**ASSIGNMENT:** Reproduce the forum thread excerpt about modern heroes word for word, from its first line to its last.

**TEXT SEGMENT:**
We have heroes among us now. We are just living in the same time, so their greatness is maybe not recognized as it should be. Marcus Luttrell, Chris Kyle, Michael Murphy to name a few. And frankly, if the country and the culture keep on its current path we are about to mint a whole bunch more heroes when things start to really fall apart and good people are put in extraordinary situations.


----------



## DennisP (Mar 3, 2014)

Inor said:


> We have heroes among us now. We are just living in the same time, so their greatness is maybe not recognized as it should be. Marcus Luttrell, Chris Kyle, Michael Murphy to name a few. And frankly, if the country and the culture keep on its current path we are about to mint a whole bunch more heroes when things start to really fall apart and good people are put in extraordinary situations.


You took the names right out of my mouth. Those 3 are only a small percentage of people just like them who have never had stories written about them. Only those close to them will know the lengths they went to in becoming unknown American Hero's.


----------



## SARGE7402 (Nov 18, 2012)

**DATA EXTRACT:**

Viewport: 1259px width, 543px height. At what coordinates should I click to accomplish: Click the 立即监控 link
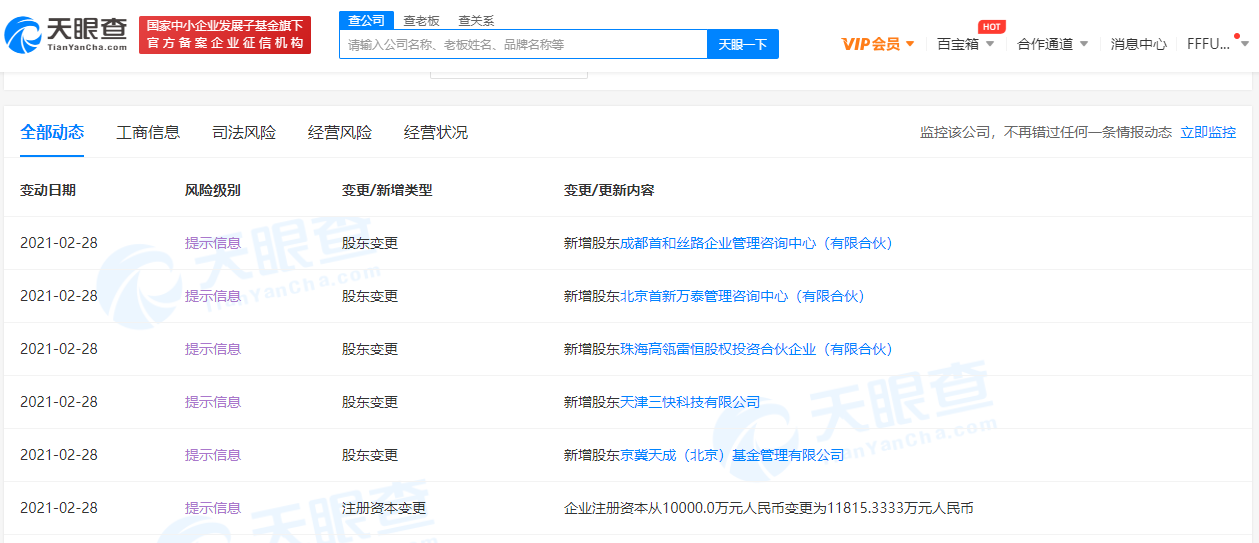point(1208,132)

**OUTPUT OF THE EXERCISE:**
We have heroes among us now. We are just living in the same time, so their greatness is maybe not recognized as it should be. Marcus Luttrell, Chris Kyle, Michael Murphy to name a few. And frankly, if the country and the culture keep on its current path we are about to mint a whole bunch more heroes when things start to really fall apart and good people are put in extraordinary situations.


----------



## DennisP (Mar 3, 2014)

Inor said:


> We have heroes among us now. We are just living in the same time, so their greatness is maybe not recognized as it should be. Marcus Luttrell, Chris Kyle, Michael Murphy to name a few. And frankly, if the country and the culture keep on its current path we are about to mint a whole bunch more heroes when things start to really fall apart and good people are put in extraordinary situations.


You took the names right out of my mouth. Those 3 are only a small percentage of people just like them who have never had stories written about them. Only those close to them will know the lengths they went to in becoming unknown American Hero's.


----------



## SARGE7402 (Nov 18, 2012)